> [WORK INSTRUCTIONS]
Can you reproduce, word for word, only the lines of the records running from the line with "has height=794, width=1440." up to and including the line with "coordinates (72, 111)."?
## start EXERCISE INPUTS
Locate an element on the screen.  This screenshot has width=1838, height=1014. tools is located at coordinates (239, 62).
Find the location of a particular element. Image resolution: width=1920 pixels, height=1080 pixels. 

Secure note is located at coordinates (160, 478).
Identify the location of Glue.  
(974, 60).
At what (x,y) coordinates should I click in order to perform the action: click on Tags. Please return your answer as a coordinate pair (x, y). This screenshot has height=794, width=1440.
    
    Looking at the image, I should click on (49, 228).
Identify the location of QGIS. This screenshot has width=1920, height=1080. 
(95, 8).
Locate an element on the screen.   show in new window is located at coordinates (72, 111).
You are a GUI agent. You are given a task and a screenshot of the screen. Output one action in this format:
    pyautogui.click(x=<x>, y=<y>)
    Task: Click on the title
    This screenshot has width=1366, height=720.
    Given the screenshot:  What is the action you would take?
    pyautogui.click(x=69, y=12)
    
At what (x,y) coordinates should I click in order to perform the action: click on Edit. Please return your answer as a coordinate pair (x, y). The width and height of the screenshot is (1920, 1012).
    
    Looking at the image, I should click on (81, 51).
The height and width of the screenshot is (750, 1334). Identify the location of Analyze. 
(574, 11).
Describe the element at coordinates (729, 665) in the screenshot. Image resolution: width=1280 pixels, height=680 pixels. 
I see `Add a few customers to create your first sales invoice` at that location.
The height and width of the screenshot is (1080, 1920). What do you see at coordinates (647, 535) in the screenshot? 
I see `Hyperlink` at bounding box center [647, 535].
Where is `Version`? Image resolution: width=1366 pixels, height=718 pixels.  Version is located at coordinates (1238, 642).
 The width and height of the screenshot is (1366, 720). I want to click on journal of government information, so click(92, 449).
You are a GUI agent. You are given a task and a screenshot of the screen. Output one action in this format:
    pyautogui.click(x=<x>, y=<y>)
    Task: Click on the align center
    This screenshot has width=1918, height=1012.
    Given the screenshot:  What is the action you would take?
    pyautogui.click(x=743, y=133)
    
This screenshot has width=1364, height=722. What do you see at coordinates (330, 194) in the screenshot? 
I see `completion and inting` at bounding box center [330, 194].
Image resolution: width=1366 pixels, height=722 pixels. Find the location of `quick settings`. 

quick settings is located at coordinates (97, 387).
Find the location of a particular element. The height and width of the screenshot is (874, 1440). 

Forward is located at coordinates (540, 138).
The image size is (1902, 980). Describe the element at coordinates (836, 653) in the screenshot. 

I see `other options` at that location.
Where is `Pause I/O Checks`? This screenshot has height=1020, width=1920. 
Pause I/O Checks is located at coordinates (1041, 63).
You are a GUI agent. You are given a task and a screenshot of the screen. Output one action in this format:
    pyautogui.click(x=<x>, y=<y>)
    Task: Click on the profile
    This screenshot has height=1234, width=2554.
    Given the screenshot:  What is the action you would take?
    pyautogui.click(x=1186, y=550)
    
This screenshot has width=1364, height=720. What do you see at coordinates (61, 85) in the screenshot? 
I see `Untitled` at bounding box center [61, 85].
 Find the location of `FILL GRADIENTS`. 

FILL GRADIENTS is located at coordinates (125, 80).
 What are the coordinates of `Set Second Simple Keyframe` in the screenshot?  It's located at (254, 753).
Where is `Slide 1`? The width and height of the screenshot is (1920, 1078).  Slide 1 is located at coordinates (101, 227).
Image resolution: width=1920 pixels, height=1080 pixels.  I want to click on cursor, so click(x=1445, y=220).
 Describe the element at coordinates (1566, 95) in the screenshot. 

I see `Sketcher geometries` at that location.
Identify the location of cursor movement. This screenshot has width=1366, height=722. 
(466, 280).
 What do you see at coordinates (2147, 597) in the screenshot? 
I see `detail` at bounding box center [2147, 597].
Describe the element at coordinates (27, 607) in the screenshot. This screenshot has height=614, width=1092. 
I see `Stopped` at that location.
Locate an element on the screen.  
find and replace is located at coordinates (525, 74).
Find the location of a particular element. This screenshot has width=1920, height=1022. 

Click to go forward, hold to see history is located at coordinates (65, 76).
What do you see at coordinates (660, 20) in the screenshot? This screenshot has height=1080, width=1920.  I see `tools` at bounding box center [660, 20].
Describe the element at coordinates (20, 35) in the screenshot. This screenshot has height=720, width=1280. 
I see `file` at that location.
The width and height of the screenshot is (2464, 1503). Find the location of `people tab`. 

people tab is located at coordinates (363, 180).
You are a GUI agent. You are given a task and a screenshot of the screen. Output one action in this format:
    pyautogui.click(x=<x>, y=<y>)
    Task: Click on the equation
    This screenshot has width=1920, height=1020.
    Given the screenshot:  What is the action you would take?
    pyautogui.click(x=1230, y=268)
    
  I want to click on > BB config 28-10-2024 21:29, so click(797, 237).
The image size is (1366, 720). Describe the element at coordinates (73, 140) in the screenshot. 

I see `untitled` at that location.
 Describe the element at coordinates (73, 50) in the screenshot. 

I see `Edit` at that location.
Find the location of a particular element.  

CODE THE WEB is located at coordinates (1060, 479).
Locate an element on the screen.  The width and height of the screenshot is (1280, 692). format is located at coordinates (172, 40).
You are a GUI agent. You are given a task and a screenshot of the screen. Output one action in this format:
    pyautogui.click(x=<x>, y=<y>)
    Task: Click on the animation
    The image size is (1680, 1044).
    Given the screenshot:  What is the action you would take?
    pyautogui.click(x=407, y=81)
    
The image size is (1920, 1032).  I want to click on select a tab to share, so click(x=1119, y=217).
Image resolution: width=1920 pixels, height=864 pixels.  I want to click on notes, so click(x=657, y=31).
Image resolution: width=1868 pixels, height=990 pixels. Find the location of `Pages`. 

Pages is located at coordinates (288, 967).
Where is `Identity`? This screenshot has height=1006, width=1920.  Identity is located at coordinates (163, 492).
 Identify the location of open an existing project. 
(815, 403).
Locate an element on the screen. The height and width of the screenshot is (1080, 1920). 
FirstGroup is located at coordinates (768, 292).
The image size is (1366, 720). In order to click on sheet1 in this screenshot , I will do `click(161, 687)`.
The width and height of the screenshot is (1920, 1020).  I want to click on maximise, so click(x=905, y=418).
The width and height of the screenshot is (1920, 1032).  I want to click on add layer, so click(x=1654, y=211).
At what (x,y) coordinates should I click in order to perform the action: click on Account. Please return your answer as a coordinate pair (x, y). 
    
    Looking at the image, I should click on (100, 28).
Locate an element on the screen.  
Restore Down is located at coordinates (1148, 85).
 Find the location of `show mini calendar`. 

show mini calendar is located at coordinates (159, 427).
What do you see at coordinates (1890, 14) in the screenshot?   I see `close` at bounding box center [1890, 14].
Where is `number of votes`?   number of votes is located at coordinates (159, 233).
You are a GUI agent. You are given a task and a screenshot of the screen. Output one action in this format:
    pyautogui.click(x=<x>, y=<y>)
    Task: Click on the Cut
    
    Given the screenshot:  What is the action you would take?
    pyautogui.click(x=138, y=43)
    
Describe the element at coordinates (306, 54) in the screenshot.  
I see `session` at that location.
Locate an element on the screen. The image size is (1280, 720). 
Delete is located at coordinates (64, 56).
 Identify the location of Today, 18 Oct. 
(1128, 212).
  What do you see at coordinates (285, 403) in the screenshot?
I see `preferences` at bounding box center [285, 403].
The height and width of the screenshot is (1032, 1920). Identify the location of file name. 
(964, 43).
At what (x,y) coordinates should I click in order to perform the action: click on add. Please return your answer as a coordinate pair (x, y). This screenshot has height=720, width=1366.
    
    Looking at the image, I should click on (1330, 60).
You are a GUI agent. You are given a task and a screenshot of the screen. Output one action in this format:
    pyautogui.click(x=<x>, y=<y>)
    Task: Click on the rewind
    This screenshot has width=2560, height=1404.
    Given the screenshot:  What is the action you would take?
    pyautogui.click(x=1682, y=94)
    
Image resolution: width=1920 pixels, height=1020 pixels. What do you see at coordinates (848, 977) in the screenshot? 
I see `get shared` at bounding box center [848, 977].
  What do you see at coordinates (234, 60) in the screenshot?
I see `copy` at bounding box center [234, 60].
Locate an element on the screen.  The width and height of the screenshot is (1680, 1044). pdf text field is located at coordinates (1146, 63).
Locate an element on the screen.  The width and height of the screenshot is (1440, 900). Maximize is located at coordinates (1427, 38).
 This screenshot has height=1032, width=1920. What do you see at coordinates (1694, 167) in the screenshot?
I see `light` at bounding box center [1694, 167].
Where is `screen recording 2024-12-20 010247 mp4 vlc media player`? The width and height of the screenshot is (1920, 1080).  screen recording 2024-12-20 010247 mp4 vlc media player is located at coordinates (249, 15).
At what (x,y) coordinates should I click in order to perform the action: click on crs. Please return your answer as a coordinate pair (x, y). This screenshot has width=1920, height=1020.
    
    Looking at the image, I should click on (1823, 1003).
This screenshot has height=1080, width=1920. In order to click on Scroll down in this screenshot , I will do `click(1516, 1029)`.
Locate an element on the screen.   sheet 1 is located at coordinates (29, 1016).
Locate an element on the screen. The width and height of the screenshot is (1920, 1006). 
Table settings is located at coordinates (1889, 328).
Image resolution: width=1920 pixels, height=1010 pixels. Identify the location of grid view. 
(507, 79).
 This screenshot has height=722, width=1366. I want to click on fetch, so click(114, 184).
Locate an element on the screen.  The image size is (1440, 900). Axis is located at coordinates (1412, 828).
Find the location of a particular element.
## end EXERCISE INPUTS
> [RESULT FOR THIS TASK]
At what (x,y) coordinates should I click in order to perform the action: click on Tags. Please return your answer as a coordinate pair (x, y). This screenshot has height=794, width=1440.
    
    Looking at the image, I should click on (49, 228).
Identify the location of QGIS. This screenshot has width=1920, height=1080. 
(95, 8).
Locate an element on the screen.   show in new window is located at coordinates (72, 111).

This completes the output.